Corna · 26/08/2019 21:32

I had a few horrendous teachers, and it's only now that I see how lovely and enthusiastic my daughters teachers are that I realise how bad mine were. This was in the early 80s and most of the bad ones were older women who must have started their careers in the 50s, I always put their meanness down to the possibility that they were clever women who were never allowed a choice of career as teaching was pretty much it for women in those days but had never married either. Not sure if that is actually true though. I also remember several times when they taught us things that were just plain wrong and I thought that might be due to them not having proper training.

SweetNorthernRose · 26/08/2019 21:34

Omg this has brought back memories of my yr 6 teacher on 'library day' one day. She asked those pupils who had forgotten to bring their books to school to put their hands up. I must have brushed my hand through my hair or something because when I went to the desk to hand my book in (that I had fucking brought to school, like i was supposed to!) she got into a full blown argument with me, adamant that I'd put my hand up earlier saying I'd forgotten it. Even got one of the other kids to back her up ( as if they would have argued with her the way she was shouting). Being a bit of a hot headed gobshite myself I stormed out of the library and slammed the door, and refused to go back in. My mum (also a gobshite) went into school the next day and had it out with her.
Had I have been a less confident kid, and didn't have my mum backing me up I think it would have really affected me, she was so awful, trying to undermine a 10 yr old in front of the whole class.

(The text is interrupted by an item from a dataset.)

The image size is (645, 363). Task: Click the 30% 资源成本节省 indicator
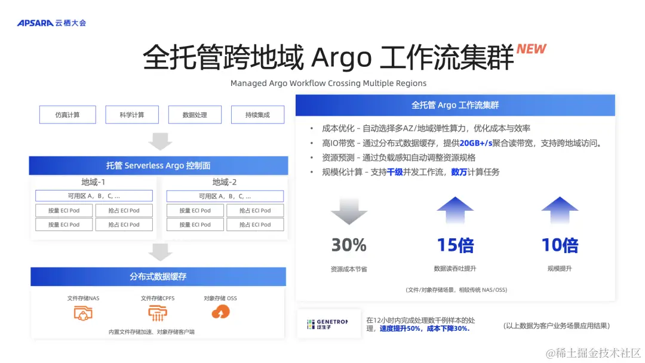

Bravelurker · 26/08/2019 21:36

Over the years I thought it must have been a false memory but I distinctly remember a teacher from when I was 7 who hit me for not singing along to a song I had never heard before. I loved singing and remembered songs but my mum was a young single parent also and sometimes struggled to get me into school some days, so I had a of time off. I was too scared to tell her that I was not at school when the class was taught this song 😞.
Just teared up writing that down.

recklessruby · 26/08/2019 21:38

Primary school 1970s. Horrible dinner lady seemed to enjoy humiliating and punishing the kids for not being able to eat/finish the muck on offer.
Constantly nasty to me as i was a very fussy child and skinny as well. Told me if i didnt eat i would die and be a skeleton.
My mum told me she found out coz i had nightmares screaming about it and went up to the school.
Dont remember if she was fired or left but apparently lots of parents complained.
Evil cow also refused to let us in to the classroom to get our coats if we got cold and she was on playground duty.
And my darling lovely form teacher who told me to speak properly...we had just moved to the south of England from Aberdeen. I had a Scottish accent ffs.
She s dead now (happened while i was still at the school).
Nothing much at secondary except the PE teachers were always bullying us to run around like headless chickens even if we had deathly monstrous period pains ( "exercise is good for that").